§ TEXTE EXTRAIT:

En comparaison, en Europe, devenu l'épicentre de la pandémie, l'Italie a dépassé la barre des 10.000 décès et déplore plus de 92.000 cas déclarés tandis que l'Espagne dénombre 6528 morts et environ 80.000 cas. Mondialement, ce sont les Etats-Unis qui battent tous les records en nombre de cas, avec plus de 116 000 personnes détectées positives sur le territoire, à la même date du samedi 28 mars. Alors, comment expliquer rationnellement que la Chine, pays de plus de 1,3 milliard d'habitants et foyer de l'épidémie due au coronavirus, s'en sorte mieux que des pays européens, touchés depuis un mois seulement ?

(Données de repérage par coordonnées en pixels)
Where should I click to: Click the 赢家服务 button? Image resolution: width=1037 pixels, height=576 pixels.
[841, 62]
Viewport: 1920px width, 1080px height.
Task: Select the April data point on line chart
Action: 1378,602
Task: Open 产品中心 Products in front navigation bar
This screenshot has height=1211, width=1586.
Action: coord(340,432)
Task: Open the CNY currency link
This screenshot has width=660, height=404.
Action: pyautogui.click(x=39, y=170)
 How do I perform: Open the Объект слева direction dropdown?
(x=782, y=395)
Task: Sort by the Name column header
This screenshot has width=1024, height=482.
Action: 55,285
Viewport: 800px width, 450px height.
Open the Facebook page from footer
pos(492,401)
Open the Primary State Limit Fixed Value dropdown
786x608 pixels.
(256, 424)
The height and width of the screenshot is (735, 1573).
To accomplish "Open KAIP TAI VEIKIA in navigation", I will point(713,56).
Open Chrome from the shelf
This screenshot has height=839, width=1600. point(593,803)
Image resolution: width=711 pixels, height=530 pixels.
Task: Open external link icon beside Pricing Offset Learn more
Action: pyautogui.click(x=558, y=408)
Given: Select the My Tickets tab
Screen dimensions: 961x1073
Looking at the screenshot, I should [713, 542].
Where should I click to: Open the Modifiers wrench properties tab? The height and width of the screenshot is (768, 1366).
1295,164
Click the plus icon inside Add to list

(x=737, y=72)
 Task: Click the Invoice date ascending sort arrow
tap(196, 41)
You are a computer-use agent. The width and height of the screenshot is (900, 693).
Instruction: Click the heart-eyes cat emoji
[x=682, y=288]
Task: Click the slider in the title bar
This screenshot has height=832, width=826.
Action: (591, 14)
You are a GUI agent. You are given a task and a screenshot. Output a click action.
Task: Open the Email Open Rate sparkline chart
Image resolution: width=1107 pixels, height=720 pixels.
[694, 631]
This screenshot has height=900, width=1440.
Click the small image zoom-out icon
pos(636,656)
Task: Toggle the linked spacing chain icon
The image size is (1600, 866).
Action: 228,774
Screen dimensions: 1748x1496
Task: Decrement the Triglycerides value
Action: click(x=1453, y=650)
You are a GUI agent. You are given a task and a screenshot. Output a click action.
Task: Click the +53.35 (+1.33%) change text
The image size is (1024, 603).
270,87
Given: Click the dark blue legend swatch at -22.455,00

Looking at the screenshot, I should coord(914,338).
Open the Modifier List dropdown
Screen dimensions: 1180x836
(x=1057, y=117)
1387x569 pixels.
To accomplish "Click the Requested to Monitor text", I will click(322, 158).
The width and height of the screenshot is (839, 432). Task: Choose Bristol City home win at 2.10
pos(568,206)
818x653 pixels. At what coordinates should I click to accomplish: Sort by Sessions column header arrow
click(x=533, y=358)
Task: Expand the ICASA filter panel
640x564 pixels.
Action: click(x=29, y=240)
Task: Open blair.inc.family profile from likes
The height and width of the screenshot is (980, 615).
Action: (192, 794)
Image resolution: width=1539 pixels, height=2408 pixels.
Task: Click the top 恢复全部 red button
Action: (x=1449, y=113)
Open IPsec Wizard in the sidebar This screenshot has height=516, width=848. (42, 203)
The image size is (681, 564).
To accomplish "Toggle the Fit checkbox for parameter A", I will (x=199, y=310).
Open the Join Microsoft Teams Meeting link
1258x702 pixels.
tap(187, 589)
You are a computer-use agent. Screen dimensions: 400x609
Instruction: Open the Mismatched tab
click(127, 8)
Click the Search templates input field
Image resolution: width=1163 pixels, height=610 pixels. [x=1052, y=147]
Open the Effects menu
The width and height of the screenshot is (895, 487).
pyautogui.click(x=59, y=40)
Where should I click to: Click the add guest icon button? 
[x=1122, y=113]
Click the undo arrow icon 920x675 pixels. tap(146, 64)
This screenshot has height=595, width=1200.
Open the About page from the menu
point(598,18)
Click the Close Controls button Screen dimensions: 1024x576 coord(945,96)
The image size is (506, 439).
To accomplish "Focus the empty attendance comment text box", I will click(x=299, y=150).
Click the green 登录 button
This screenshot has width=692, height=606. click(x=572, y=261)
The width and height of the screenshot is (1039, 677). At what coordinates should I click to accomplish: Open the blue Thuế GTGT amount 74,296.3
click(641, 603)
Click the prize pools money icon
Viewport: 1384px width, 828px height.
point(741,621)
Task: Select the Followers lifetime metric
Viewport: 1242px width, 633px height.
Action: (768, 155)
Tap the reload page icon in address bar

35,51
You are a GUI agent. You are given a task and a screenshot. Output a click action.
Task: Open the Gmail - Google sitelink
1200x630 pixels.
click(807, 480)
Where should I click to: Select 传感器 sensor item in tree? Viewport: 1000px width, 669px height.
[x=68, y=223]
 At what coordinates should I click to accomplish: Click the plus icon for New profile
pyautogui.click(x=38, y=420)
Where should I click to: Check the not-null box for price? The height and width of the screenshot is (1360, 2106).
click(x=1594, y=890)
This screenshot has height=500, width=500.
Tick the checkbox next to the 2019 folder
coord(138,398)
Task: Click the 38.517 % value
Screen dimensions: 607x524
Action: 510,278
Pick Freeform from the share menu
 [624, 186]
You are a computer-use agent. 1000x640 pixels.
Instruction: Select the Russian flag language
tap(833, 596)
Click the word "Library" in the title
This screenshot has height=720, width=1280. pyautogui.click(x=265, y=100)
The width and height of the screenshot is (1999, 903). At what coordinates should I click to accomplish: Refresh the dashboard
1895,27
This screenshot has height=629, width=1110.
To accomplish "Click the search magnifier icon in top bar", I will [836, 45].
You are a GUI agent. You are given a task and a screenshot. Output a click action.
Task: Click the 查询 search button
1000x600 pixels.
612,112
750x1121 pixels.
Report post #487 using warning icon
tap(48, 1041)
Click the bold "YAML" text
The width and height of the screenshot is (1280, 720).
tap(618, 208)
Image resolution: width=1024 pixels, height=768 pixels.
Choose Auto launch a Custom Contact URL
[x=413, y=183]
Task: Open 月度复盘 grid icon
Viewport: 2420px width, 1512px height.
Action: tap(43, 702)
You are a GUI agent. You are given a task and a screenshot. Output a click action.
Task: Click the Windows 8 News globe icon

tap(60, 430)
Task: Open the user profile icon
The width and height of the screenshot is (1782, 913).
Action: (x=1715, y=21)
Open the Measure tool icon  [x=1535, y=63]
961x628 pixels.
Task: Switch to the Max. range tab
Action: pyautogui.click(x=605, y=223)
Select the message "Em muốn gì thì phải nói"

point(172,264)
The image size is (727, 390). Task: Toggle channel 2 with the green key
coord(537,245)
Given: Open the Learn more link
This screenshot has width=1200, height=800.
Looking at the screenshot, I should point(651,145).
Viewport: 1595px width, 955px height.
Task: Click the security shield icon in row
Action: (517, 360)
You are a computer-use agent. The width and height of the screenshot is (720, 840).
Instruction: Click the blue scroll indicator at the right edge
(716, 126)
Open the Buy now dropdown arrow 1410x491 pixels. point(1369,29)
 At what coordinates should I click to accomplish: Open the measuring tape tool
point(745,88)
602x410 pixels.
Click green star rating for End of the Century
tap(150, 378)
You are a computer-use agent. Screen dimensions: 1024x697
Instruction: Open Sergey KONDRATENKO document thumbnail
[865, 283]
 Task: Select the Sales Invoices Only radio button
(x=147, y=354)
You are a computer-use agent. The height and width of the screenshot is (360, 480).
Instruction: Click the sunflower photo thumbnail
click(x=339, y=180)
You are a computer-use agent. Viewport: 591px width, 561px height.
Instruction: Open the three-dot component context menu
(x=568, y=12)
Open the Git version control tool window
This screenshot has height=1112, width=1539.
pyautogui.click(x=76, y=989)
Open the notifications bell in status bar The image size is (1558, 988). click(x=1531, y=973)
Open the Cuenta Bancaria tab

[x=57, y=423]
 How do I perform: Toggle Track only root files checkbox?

§ CONSIGNE: Dites si chacune de ces affirmations s'accorde avec le texte extrait, par oui ou non, en citant mot pour mot le passage qui tranche : (a) L'Espagne compte plus de morts que l'Italie. (b) Les États-Unis ont le plus grand nombre de cas au monde. (c) La Chine a plus de 1,3 milliard d'habitants. Les enregistrements n'entrent pas en jeu ici.

§ CORRIGÉ:
(a) Non : « l'Italie a dépassé la barre des 10.000 décès » alors que « l'Espagne dénombre 6528 morts ».
(b) Oui : « Mondialement, ce sont les Etats-Unis qui battent tous les records en nombre de cas ».
(c) Oui : « la Chine, pays de plus de 1,3 milliard d'habitants ».